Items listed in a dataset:

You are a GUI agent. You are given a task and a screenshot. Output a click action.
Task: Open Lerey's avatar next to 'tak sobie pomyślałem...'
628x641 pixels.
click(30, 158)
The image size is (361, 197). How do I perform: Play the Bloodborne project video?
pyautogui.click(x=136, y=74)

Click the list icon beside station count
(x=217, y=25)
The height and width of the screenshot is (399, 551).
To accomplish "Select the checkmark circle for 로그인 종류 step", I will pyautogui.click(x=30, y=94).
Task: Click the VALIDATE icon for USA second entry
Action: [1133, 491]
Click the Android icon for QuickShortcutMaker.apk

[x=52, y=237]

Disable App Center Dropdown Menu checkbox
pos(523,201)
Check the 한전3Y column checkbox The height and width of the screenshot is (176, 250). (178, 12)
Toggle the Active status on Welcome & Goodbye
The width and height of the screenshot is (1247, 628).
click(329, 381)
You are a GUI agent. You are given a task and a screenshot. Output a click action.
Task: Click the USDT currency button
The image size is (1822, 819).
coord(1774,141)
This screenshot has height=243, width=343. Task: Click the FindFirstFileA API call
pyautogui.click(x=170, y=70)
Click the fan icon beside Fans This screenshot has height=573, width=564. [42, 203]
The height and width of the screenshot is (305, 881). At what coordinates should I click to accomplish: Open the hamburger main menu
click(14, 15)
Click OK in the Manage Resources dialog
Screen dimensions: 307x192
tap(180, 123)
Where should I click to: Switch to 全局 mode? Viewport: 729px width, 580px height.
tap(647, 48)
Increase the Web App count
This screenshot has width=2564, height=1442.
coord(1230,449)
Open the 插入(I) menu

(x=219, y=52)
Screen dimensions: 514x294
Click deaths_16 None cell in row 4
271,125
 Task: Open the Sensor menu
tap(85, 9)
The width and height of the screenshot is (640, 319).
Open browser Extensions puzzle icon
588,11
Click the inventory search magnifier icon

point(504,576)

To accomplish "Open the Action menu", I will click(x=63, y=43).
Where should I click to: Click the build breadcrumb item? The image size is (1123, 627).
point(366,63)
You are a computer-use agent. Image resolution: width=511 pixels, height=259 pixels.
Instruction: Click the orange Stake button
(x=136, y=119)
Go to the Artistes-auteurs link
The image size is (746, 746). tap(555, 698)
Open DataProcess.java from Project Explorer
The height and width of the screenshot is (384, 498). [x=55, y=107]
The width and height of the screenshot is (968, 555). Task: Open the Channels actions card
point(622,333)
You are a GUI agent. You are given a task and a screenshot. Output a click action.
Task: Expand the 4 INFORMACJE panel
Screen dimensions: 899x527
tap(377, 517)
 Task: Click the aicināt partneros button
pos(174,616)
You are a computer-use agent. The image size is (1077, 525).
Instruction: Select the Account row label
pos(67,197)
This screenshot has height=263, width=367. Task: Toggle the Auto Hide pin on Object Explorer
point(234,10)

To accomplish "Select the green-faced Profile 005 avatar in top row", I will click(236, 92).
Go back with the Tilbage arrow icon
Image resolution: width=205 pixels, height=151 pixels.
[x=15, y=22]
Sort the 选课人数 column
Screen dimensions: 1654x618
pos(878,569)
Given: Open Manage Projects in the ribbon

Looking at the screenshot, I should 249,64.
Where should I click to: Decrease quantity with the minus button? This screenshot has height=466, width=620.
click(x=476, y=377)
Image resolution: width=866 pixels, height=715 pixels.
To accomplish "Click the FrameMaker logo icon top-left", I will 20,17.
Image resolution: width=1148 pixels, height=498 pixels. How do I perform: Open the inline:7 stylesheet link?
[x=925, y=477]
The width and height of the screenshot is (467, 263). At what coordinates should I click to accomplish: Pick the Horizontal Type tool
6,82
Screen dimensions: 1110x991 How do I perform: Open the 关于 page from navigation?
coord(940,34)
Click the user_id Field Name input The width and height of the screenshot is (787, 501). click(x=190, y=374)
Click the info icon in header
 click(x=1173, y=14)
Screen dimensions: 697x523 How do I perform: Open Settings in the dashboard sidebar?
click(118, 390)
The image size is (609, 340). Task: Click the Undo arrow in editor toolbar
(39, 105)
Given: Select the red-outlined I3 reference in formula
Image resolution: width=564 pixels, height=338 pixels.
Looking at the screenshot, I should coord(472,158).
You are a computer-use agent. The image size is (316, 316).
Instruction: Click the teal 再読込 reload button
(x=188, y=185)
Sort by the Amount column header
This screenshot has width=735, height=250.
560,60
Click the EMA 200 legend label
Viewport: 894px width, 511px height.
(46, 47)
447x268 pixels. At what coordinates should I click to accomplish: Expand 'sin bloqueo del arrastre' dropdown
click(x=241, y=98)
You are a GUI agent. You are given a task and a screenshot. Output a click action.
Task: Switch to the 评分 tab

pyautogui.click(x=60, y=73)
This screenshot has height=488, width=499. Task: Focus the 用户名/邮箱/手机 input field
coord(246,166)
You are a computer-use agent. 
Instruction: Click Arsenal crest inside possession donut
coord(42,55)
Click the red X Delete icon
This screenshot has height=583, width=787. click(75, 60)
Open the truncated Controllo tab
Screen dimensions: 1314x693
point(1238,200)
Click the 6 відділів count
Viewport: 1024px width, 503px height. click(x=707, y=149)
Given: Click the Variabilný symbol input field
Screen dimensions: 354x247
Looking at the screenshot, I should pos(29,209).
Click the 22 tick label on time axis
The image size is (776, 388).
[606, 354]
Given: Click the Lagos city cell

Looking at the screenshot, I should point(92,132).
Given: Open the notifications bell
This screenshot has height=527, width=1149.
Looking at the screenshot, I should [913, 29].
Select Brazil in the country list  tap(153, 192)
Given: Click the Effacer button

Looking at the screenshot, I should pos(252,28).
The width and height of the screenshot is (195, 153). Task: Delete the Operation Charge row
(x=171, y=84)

> What the task requires: All of the entries above need to be retyped exactly.

> Written response:
You are a GUI agent. You are given a task and a screenshot. Output a click action.
Task: Open Lerey's avatar next to 'tak sobie pomyślałem...'
628x641 pixels.
click(30, 158)
The image size is (361, 197). How do I perform: Play the Bloodborne project video?
pyautogui.click(x=136, y=74)

Click the list icon beside station count
(x=217, y=25)
The height and width of the screenshot is (399, 551).
To accomplish "Select the checkmark circle for 로그인 종류 step", I will pyautogui.click(x=30, y=94).
Task: Click the VALIDATE icon for USA second entry
Action: [1133, 491]
Click the Android icon for QuickShortcutMaker.apk

[x=52, y=237]

Disable App Center Dropdown Menu checkbox
pos(523,201)
Check the 한전3Y column checkbox The height and width of the screenshot is (176, 250). (178, 12)
Toggle the Active status on Welcome & Goodbye
The width and height of the screenshot is (1247, 628).
click(329, 381)
You are a GUI agent. You are given a task and a screenshot. Output a click action.
Task: Click the USDT currency button
The image size is (1822, 819).
coord(1774,141)
This screenshot has height=243, width=343. Task: Click the FindFirstFileA API call
pyautogui.click(x=170, y=70)
Click the fan icon beside Fans This screenshot has height=573, width=564. [42, 203]
The height and width of the screenshot is (305, 881). At what coordinates should I click to accomplish: Open the hamburger main menu
click(14, 15)
Click OK in the Manage Resources dialog
Screen dimensions: 307x192
tap(180, 123)
Where should I click to: Switch to 全局 mode? Viewport: 729px width, 580px height.
tap(647, 48)
Increase the Web App count
This screenshot has width=2564, height=1442.
coord(1230,449)
Open the 插入(I) menu

(x=219, y=52)
Screen dimensions: 514x294
Click deaths_16 None cell in row 4
271,125
 Task: Open the Sensor menu
tap(85, 9)
The width and height of the screenshot is (640, 319).
Open browser Extensions puzzle icon
588,11
Click the inventory search magnifier icon

point(504,576)

To accomplish "Open the Action menu", I will click(x=63, y=43).
Where should I click to: Click the build breadcrumb item? The image size is (1123, 627).
point(366,63)
You are a computer-use agent. Image resolution: width=511 pixels, height=259 pixels.
Instruction: Click the orange Stake button
(x=136, y=119)
Go to the Artistes-auteurs link
The image size is (746, 746). tap(555, 698)
Open DataProcess.java from Project Explorer
The height and width of the screenshot is (384, 498). [x=55, y=107]
The width and height of the screenshot is (968, 555). Task: Open the Channels actions card
point(622,333)
You are a GUI agent. You are given a task and a screenshot. Output a click action.
Task: Expand the 4 INFORMACJE panel
Screen dimensions: 899x527
tap(377, 517)
 Task: Click the aicināt partneros button
pos(174,616)
You are a computer-use agent. The image size is (1077, 525).
Instruction: Select the Account row label
pos(67,197)
This screenshot has height=263, width=367. Task: Toggle the Auto Hide pin on Object Explorer
point(234,10)

To accomplish "Select the green-faced Profile 005 avatar in top row", I will click(236, 92).
Go back with the Tilbage arrow icon
Image resolution: width=205 pixels, height=151 pixels.
[x=15, y=22]
Sort the 选课人数 column
Screen dimensions: 1654x618
pos(878,569)
Given: Open Manage Projects in the ribbon

Looking at the screenshot, I should 249,64.
Where should I click to: Decrease quantity with the minus button? This screenshot has height=466, width=620.
click(x=476, y=377)
Image resolution: width=866 pixels, height=715 pixels.
To accomplish "Click the FrameMaker logo icon top-left", I will 20,17.
Image resolution: width=1148 pixels, height=498 pixels. How do I perform: Open the inline:7 stylesheet link?
[x=925, y=477]
The width and height of the screenshot is (467, 263). At what coordinates should I click to accomplish: Pick the Horizontal Type tool
6,82
Screen dimensions: 1110x991 How do I perform: Open the 关于 page from navigation?
coord(940,34)
Click the user_id Field Name input The width and height of the screenshot is (787, 501). click(x=190, y=374)
Click the info icon in header
 click(x=1173, y=14)
Screen dimensions: 697x523 How do I perform: Open Settings in the dashboard sidebar?
click(118, 390)
The image size is (609, 340). Task: Click the Undo arrow in editor toolbar
(39, 105)
Given: Select the red-outlined I3 reference in formula
Image resolution: width=564 pixels, height=338 pixels.
Looking at the screenshot, I should coord(472,158).
You are a computer-use agent. The image size is (316, 316).
Instruction: Click the teal 再読込 reload button
(x=188, y=185)
Sort by the Amount column header
This screenshot has width=735, height=250.
560,60
Click the EMA 200 legend label
Viewport: 894px width, 511px height.
(46, 47)
447x268 pixels. At what coordinates should I click to accomplish: Expand 'sin bloqueo del arrastre' dropdown
click(x=241, y=98)
You are a GUI agent. You are given a task and a screenshot. Output a click action.
Task: Switch to the 评分 tab

pyautogui.click(x=60, y=73)
This screenshot has height=488, width=499. Task: Focus the 用户名/邮箱/手机 input field
coord(246,166)
You are a computer-use agent. 
Instruction: Click Arsenal crest inside possession donut
coord(42,55)
Click the red X Delete icon
This screenshot has height=583, width=787. click(75, 60)
Open the truncated Controllo tab
Screen dimensions: 1314x693
point(1238,200)
Click the 6 відділів count
Viewport: 1024px width, 503px height. click(x=707, y=149)
Given: Click the Variabilný symbol input field
Screen dimensions: 354x247
Looking at the screenshot, I should pos(29,209).
Click the 22 tick label on time axis
The image size is (776, 388).
[606, 354]
Given: Click the Lagos city cell

Looking at the screenshot, I should point(92,132).
Given: Open the notifications bell
This screenshot has height=527, width=1149.
Looking at the screenshot, I should [913, 29].
Select Brazil in the country list  tap(153, 192)
Given: Click the Effacer button

Looking at the screenshot, I should pos(252,28).
The width and height of the screenshot is (195, 153). Task: Delete the Operation Charge row
(x=171, y=84)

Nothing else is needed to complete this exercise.